Validation of the Frequency Spectra Obtained from the Noncontact Unipolar Electrograms During Atrial Fibrillation

Authors


  • This study was supported in part by a research grant and software from St. Jude Medical.

  • Manuscript received 15 February 2007; Revised manuscript received 14 June 2007; Accepted for publication 15 June 2007.

Address for correspondence: Shih-Ann Chen, M.D., Division of Cardiology, Taipei Veterans General Hospital, 201 Sec. 2, Shih-Pai Road, Taipei, Taiwan. Fax: 886-2-2873-5656; E-mail: epsachen@ms41.hinet.net

Abstract

Introduction: Noncontact mapping (NCM) can record virtual unipolar electrograms (Egs) from multiple sites simultaneously; therefore, it has the potential to perform simultaneous frequency mapping during atrial fibrillation (AF). The aim of this study was to validate the frequency spectra of the noncontact unipolar Egs in both atria.
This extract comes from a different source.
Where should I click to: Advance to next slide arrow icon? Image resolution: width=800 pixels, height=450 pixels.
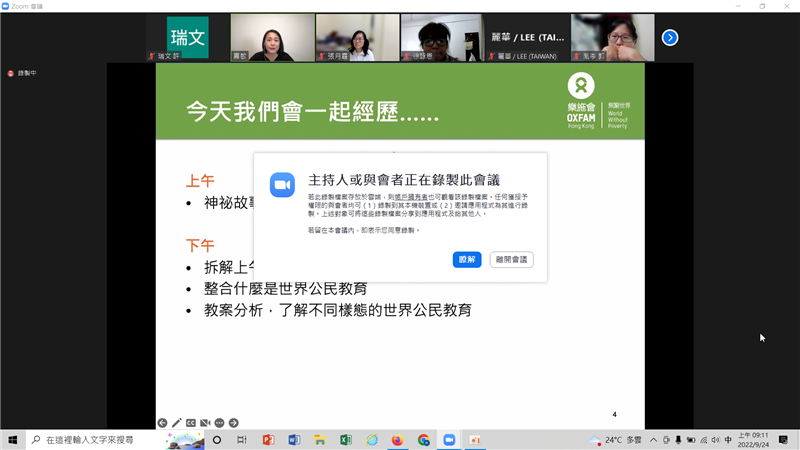[233, 423]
Methods: This study enrolled 12 patients (age = 61 ± 16 years) with paroxysmal or persistent AF who underwent catheter ablation guided by NCM. Noncontact and contact unipolar Egs were recorded simultaneously. The cross-correlation of the Eg morphology, activation time difference of the time-domain signals, and resultant frequency spectra were compared via dominant frequency (DF) and magnitude-squared coherence (MSC).

Results: A total of 159 sites were analyzed during AF. The variables that independently predicted a higher correlation between the contact and noncontact electrogram morphology were a smaller activation timing difference P < 0.01), smaller distance of the mapping sites to the array center (P = 0.01), and higher atrial voltage (P = 0.03). However, the average MSC of the frequency band within the physiologic range of AF (2 to 15 Hz) was only affected by the activation timing difference (P = 0.002). The DF value between the contact and noncontact unipolar signals correlated well with each other throughout the right atria and left atria in 94% of the mapping sites (r = 0.87, P < 0.001).

Conclusion: The accuracy of the noncontact unipolar Eg morphology decreased when the mapping sites harbored a smaller atrial voltage and longer distance to the array center. The DF difference between the contact and noncontact unipolar Eg was not affected by the distance to the array center.